As palavras contam. Contam sempre
e contam muito, mesmo que digamos que uma fotografia vale mais que mil palavras
ou que o silêncio é de ouro. Nada contra e também é verdade, a vida nunca é a
preto e branco e há sempre várias versões para a mesma história. E agora chega
de frases feitas. Os portugueses ligam às palavras e gostam de alardear e apregoar
que são detentores da única palavra que não tem tradução. Acontece que eu tenho
muito orgulho da palavra ‘saudade’ mas não acho que seja a única sem equivalente
noutras línguas. Consigo encontrar em inglês uma ou outra cuja tradução fica
aquém do significado. Quem já pôs pé nas ilhas britânicas e na ilha esmeralda
terá sido invadido por uma panóplia de sensações contraditórias. Primeiro, a
certeza de que jamais seriam capazes de viver num lugar com a invernia a
assombrar-lhe os dias, o nevoeiro e a bruma como companheiros presentes e
diários, o frio a açoitar-lhes os corpos e o vento a sacudir-lhes os cabelos
como quem varre furiosamente as folhas de outono. A segunda, e muito falada, é
a ‘frieza’ dos povos ali acima de França. Diz que são pouco dados a contactos
amistosos, metem-se em casa como se fossem tocas e não vão em comboiadas, a menos
que sejam bem regadas e num ambiente de festança desvairada. O português é rapaz
a quem faz falta a ladainha da desgraça e para quem a pergunta/cumprimento
‘tudo bem?’ terá como resposta certa o desfilar de misérias, joanetes, bicos de
papagaio e maleitas diversas, um certo recolhimento na exibição das dores
privadas é encarado como sinal de frieza. ‘Lá em cima’ não querem saber de
joanetes e catarros. Ponto. E vinha isto a propósito do que não se traduz.

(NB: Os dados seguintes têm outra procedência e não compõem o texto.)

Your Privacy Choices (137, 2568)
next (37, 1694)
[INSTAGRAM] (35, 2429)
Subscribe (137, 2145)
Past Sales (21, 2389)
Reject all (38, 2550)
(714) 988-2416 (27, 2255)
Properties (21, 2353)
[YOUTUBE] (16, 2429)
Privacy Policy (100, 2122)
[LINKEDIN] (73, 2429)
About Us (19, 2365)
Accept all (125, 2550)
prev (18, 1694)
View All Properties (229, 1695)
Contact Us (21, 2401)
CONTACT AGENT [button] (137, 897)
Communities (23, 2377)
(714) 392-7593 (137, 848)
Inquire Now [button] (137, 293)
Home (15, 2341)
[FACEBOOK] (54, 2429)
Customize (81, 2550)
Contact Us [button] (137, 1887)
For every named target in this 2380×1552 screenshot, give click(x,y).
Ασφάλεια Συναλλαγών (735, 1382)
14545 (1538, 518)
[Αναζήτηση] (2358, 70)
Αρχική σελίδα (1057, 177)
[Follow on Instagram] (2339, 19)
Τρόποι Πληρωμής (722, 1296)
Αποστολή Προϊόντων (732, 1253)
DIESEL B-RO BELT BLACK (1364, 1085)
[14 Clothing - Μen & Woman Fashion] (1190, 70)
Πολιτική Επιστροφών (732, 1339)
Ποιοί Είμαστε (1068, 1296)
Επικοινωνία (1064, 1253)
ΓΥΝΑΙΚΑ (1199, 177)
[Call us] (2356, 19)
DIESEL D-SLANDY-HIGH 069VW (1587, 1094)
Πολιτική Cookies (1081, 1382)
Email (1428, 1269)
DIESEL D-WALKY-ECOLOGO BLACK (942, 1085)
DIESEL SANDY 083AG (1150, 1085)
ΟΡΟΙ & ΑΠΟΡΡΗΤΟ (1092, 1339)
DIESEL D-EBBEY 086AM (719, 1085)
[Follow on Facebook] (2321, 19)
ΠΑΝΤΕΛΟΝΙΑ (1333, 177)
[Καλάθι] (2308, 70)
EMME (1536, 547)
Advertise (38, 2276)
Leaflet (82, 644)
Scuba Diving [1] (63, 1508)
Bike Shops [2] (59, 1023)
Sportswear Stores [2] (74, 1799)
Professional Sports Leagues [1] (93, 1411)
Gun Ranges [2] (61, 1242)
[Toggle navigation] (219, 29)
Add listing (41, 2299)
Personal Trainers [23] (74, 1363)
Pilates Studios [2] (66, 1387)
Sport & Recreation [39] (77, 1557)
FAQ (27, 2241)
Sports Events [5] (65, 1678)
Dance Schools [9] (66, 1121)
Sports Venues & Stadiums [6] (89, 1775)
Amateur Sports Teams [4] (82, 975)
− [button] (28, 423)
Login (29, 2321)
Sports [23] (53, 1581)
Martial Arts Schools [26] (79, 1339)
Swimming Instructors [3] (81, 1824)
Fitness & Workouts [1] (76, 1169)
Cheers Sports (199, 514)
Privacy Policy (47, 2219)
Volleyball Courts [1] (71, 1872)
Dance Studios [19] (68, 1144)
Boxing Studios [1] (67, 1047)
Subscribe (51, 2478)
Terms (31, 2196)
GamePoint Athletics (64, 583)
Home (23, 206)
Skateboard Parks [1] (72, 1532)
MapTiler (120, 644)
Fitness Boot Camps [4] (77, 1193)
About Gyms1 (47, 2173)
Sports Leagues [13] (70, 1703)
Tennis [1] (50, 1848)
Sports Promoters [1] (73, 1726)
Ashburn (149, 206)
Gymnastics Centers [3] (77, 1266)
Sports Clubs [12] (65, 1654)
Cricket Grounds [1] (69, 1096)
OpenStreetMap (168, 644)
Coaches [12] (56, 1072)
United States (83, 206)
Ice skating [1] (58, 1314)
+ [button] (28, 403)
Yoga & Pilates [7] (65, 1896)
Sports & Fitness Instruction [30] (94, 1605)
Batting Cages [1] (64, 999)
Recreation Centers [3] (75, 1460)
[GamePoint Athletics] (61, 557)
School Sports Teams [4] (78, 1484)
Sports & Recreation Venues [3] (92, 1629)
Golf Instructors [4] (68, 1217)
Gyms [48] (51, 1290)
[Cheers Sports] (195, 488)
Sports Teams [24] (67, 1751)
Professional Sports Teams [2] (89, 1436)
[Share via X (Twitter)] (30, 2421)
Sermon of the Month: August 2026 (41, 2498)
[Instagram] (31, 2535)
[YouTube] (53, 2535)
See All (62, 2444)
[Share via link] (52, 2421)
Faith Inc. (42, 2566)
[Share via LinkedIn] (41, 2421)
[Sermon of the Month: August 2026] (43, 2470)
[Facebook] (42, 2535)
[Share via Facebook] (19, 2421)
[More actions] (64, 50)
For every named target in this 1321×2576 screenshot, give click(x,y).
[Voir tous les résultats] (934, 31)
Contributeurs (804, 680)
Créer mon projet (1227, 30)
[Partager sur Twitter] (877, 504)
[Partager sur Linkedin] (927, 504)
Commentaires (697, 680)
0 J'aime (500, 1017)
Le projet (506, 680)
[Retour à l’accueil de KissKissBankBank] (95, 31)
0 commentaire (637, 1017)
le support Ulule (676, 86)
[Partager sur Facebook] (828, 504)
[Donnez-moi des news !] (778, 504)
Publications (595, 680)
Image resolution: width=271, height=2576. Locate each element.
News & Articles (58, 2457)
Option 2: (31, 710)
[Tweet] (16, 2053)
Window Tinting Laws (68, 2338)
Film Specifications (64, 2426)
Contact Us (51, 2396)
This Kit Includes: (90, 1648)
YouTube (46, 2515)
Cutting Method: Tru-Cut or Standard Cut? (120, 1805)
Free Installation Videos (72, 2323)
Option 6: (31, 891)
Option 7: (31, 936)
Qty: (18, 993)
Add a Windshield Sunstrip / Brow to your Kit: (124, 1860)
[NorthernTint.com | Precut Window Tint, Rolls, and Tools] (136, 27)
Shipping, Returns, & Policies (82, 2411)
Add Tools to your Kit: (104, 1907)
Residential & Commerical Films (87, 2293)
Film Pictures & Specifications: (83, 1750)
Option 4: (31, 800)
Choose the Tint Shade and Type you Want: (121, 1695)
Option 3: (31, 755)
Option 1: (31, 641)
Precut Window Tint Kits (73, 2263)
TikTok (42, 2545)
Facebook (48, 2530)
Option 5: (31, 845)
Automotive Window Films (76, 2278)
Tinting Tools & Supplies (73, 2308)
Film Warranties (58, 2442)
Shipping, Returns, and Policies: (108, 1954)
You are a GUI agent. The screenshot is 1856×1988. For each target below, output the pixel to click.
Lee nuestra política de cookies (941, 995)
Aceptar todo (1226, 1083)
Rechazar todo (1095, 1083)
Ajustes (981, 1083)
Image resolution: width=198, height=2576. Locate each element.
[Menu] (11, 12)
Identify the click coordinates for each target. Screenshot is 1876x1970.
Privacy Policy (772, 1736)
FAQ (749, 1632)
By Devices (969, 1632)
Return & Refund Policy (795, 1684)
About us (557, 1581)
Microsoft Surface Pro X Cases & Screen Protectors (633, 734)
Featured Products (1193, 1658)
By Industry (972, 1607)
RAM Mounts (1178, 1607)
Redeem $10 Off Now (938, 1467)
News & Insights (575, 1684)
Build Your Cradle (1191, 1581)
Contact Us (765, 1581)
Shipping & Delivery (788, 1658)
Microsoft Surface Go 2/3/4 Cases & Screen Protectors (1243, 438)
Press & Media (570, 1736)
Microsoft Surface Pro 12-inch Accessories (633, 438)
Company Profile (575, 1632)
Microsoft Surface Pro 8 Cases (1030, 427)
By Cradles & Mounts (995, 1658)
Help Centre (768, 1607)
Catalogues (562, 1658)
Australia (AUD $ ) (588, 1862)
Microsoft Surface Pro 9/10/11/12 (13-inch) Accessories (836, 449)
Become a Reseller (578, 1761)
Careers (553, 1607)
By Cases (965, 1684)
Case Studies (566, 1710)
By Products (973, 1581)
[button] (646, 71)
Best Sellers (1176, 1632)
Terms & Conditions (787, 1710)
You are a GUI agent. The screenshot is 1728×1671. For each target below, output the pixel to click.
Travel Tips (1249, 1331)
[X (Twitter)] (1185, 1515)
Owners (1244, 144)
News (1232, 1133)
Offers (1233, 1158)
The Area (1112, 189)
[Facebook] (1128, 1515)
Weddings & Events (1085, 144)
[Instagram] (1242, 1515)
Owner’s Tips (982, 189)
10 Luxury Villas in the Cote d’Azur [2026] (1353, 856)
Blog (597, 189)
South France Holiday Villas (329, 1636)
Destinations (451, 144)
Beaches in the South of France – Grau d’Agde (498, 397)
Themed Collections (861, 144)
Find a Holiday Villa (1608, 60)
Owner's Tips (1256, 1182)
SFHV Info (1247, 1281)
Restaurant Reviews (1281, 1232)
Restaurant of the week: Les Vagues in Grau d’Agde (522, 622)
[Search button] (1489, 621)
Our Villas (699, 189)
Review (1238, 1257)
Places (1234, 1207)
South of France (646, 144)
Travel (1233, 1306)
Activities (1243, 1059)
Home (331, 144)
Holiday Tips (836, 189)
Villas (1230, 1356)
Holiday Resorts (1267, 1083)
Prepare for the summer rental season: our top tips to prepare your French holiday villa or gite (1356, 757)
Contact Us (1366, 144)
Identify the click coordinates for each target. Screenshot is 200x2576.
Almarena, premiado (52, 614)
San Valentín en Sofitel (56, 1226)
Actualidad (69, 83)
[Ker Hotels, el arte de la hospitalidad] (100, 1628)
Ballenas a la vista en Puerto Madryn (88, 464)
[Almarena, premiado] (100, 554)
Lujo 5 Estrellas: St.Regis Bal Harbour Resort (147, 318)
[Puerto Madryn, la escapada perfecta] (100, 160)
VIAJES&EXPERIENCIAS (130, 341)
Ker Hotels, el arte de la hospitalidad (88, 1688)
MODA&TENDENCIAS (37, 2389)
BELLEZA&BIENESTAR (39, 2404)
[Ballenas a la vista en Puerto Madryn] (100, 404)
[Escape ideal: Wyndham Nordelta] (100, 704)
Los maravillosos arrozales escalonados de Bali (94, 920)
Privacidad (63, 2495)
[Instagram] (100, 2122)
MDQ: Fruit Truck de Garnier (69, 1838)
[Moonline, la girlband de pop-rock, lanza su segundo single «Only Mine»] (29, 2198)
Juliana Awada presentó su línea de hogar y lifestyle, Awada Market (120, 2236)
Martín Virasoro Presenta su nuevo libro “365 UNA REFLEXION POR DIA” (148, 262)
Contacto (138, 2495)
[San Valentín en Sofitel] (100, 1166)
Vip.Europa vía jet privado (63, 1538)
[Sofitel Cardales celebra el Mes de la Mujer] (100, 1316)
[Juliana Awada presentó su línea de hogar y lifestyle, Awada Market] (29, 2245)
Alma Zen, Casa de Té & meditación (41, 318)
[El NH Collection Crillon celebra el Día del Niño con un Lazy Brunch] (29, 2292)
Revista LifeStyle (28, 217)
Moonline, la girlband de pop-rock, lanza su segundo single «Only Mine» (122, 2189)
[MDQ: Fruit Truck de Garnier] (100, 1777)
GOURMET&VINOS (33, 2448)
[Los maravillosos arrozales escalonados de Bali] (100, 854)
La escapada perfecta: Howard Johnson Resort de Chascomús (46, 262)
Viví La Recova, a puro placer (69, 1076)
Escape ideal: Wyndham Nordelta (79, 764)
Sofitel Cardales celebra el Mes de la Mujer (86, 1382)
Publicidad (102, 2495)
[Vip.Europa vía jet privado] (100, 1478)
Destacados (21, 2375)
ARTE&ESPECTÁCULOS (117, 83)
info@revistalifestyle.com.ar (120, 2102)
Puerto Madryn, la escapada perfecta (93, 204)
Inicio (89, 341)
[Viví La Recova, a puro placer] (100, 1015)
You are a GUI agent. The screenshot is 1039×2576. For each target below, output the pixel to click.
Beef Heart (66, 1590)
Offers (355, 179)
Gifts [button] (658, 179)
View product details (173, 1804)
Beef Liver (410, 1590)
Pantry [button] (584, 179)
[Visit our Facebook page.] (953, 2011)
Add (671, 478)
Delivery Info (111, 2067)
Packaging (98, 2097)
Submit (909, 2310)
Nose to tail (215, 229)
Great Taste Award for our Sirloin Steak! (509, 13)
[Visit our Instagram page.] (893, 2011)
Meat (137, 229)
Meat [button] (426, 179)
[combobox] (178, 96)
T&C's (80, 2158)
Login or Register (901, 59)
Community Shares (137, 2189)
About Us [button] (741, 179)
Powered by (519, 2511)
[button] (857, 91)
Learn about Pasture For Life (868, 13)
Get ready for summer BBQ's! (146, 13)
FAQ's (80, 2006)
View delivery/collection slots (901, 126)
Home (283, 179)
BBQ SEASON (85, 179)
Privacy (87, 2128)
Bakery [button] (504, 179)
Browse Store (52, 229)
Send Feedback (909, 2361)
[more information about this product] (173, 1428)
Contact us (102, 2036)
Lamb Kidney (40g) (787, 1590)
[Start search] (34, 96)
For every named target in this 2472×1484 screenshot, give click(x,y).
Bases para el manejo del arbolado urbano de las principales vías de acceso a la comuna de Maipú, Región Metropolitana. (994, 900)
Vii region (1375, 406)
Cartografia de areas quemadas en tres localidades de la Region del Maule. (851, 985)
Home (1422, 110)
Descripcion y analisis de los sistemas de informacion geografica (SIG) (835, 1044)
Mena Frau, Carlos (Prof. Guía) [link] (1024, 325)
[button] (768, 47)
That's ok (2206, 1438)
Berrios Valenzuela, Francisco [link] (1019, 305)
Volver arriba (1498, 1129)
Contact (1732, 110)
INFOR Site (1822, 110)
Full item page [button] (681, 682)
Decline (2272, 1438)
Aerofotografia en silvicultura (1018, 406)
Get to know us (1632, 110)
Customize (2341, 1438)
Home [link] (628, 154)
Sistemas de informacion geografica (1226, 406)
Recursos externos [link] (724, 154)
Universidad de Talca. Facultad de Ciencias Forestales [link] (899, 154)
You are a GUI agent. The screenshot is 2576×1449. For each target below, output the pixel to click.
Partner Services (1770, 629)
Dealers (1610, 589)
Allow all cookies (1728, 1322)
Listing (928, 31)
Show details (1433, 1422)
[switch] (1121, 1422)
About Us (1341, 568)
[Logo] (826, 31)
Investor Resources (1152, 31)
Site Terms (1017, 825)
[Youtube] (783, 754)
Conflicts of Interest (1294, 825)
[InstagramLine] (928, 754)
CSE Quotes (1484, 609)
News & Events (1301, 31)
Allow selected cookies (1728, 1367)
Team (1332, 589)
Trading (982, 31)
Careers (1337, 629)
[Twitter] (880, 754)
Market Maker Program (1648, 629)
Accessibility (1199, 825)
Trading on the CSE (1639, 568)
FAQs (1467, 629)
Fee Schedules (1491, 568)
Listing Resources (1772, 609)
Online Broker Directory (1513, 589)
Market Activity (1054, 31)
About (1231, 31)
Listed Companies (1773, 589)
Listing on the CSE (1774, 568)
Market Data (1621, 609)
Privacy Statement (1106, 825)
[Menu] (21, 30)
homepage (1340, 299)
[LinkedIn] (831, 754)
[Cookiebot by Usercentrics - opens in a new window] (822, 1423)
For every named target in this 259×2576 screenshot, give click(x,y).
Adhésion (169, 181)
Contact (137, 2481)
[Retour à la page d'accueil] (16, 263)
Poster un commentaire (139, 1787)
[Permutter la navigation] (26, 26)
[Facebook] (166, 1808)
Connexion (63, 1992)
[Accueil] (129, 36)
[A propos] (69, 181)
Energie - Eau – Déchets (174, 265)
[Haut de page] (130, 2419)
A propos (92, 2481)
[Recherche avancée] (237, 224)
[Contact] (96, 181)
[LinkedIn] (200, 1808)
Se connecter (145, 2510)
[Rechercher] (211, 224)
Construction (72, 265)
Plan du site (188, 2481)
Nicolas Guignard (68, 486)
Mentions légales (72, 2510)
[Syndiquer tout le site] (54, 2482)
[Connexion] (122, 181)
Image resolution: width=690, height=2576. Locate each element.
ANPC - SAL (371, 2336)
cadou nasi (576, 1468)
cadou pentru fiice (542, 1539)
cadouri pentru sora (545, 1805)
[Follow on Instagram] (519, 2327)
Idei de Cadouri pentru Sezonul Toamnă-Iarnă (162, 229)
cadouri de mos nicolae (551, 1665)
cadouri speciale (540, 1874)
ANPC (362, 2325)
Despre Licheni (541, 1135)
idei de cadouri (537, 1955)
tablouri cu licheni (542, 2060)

Uma
das sensações contraditórias naquelas ilhas plantadas no meio do mar fustigadas
por vento e circundadas por mares alterados é contraposta por uma das minhas
sensações e sentimentos preferidos consubstanciados em Inglês pela palavra
‘cozy’. Alguém porventura terá encontrado um equivalente justo àquela sensação
de se entrar numa casa cuidada, aquecida e confortável onde tudo parece
cuidadosamente colocado e delicado, coroada por uma chávena de chá bem quente e
uns scones e uma fatia de bolo caseiro? Ou a sensação de lareira acesa, fogo a
crepitar mansinho e olhos brilhantes entretidos em palavras doces e momentos
tranquilos? E ainda assim faltam-me as descrições. É isto mas é mais. Por agora fiquemo-nos por uma fatia de bolo
caseiro feito com ingredientes a sério e uma chávena de chá perfumado.
Bolo de coco e limão
Ingredientes
2 chávenas de farinha
2 chávenas de açúcar
1 colher de chá de fermento
200 ml de leite de coco
50 g de margarina ou manteiga
4 ovos
2 colheres de sopa de whisky
(opcional)
¾ de chávena de coco ralado
Sumo de meio limão grande ou de
um pequeno
Raspa de um limão grande
Preparação
Pré-aquecer o forno a 190º.
Numa caçarola pequena levar o
leite de coco ao lume com o sumo de limão. Juntar a margarina e aquecer até a
margarina derreter. Tirar do lume e deixar arrefecer até ficar morno.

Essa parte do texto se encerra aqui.